__Verilen metin__:
Yarından itibaren teçhizatların yükleme çalışmalarının başlayacağını, iki gün içerisinde de arama-kurtarma faaliyetlerinin başlamasının öngörüldüğünü bildiren Arınç, ''Eğer uçak enkazına süratle ulaşılabilir ve uçağın büyük parçaları, tamamı mümkün olur mu bilemiyorum, çıkarılabilirse uçağımızın ne şekilde vurulduğu, isabet aldığı, ne tür bir silahla vurulduğu konularındaki belki müphemiyet ortaya çıkarılmış olacaktır. Bugüne kadar elimizdeki bilgiler ve başkaları tarafından bize ulaştırıldığı bildirilen bilgi ve belgelerle bizim Türkiye olarak tezlerimizin tersine bir olguya yol açabilecek bir gelişmeye rastlanmamıştır'' diye konuştu.

__Yazılı alıştırma__: Uçak enkazı için başlayacak arama-kurtarma çalışmalarını ve Arınç'ın açıklamalarını aktaran metni kaldığı yerden sürdürün.

__Gösterilen veriler__:
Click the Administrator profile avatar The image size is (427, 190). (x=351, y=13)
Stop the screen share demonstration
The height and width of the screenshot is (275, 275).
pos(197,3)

__Sorunun cevabı__:
Arınç, Türk askeri uçağının düşürülmesi ile ilgili elektromanyetik müdahale iddiasının ciddiye alınıp alınmadığı şeklindeki soruya Arınç, konuşmalar ve varsayımlar üzerinde konuşulmaması gerektiğini belirterek, ''Yaptığımız açıklamaları takip edeceksiniz. Bundan sonraki resmi açıklamalar da, ilgili bakanlıklar ve Genelkurmay Başkanlığımız tarafından yapılacaktır. Yoksa her gün her gazetede bilen veya bilmeyen insanlar bir takım varsayımlara dayalı olarak tezler ileriye sürebilmektedir. Bizim daha önce yaptığımız açıklamalara ilave edeceğimiz her hangi bir bilgi mümkün değil şu anda onu size veremiyorum'' şeklinde konuştu.
 
 

'Valiliğin kararı normal prosedür'

 
 
BDP'nin Diyarbakır'da yapmak istediği miting ve daha sonraki olaylarda BDP Genel Başkanı Selahattin Demirtaş'ın açıklamalarında Vali'yi suçlaması ve Başbakan Yardımcısı Beşir Atalay'ın ve Valiliğin gösteri konusunda bilgilendirildiğini ancak dinlenmediği şeklindeki iddialarının hatırlatılması üzerine Arınç, böyle bir konuşmanın Bakanlar Kurulu'nda yapılmadığını ve gündeme gelmediğini belirterek, kendisinin de gazetelerden ve Demirtaş'ın açıklamalarından konuyu bildiğini söyledi.
 
Arınç, olayı saptırmaya gerek olmadığını BDP'nin miting yapmak istediğini ve bu doğrultuda Valilik'ten izin istediğini ancak Valiliğin de yaptığı inceleme, araştırma, istihbaratlar doğrultusunda mitinge izin verilmeyeceğini ifade ettiğini belirtti.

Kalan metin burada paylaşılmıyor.